Due to the specific nature of this project, we had to find creative ways to collect data regarding Call of Duty matchmaking information. Luckily, there is a Call of Duty API that enables developers to look at past match data and stats for specific players. However, Call of Duty's official API enforces a setting where accounts must set their visibility to public for their profiles to be viewable. However, some third party APIs aggregate data across games and paint a clearer picture of players' statistics. One of these is WZStats.gg (Warzone Stats) and they show detailed per match data. By using their website and its API, we are able to get the data of many players that will help to inform our research question.
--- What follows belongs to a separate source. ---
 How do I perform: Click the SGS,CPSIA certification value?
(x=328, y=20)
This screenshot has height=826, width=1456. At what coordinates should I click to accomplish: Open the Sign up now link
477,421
Because it is a manual process to set your profile to public visibility, it is likely that better-skilled players are going to be the ones with visible profiles. This potentially limits our visibility into the player skill spectrum. If there is skill-based matchmaking, the initial accounts, and their respective game history, that we are analyzing, will be biased towards higher tier skill levels because these players care a lot more about their stats than lower-skilled players and would be more likely to set their profiles to public. However, if there is no skill-based matchmaking, then the game lobbies will be entirely random as far as skill is concerned (there could be other factors such as network latency and global location). With random lobbies, we will hypothetically be able to tap into the entire spectrum of players if we analyze enough games.

As said, there is no existing database, so we needed to write code that could help create one. In order to do so, we first started by assembling a list of profiles that had public visibility. This included some of our own accounts and also those of pro players and content creators. As mentioned previously, looking at content creators' accounts could provide some insight into our second question, whether the matchmaking skill level of content creators' lobbies were lower.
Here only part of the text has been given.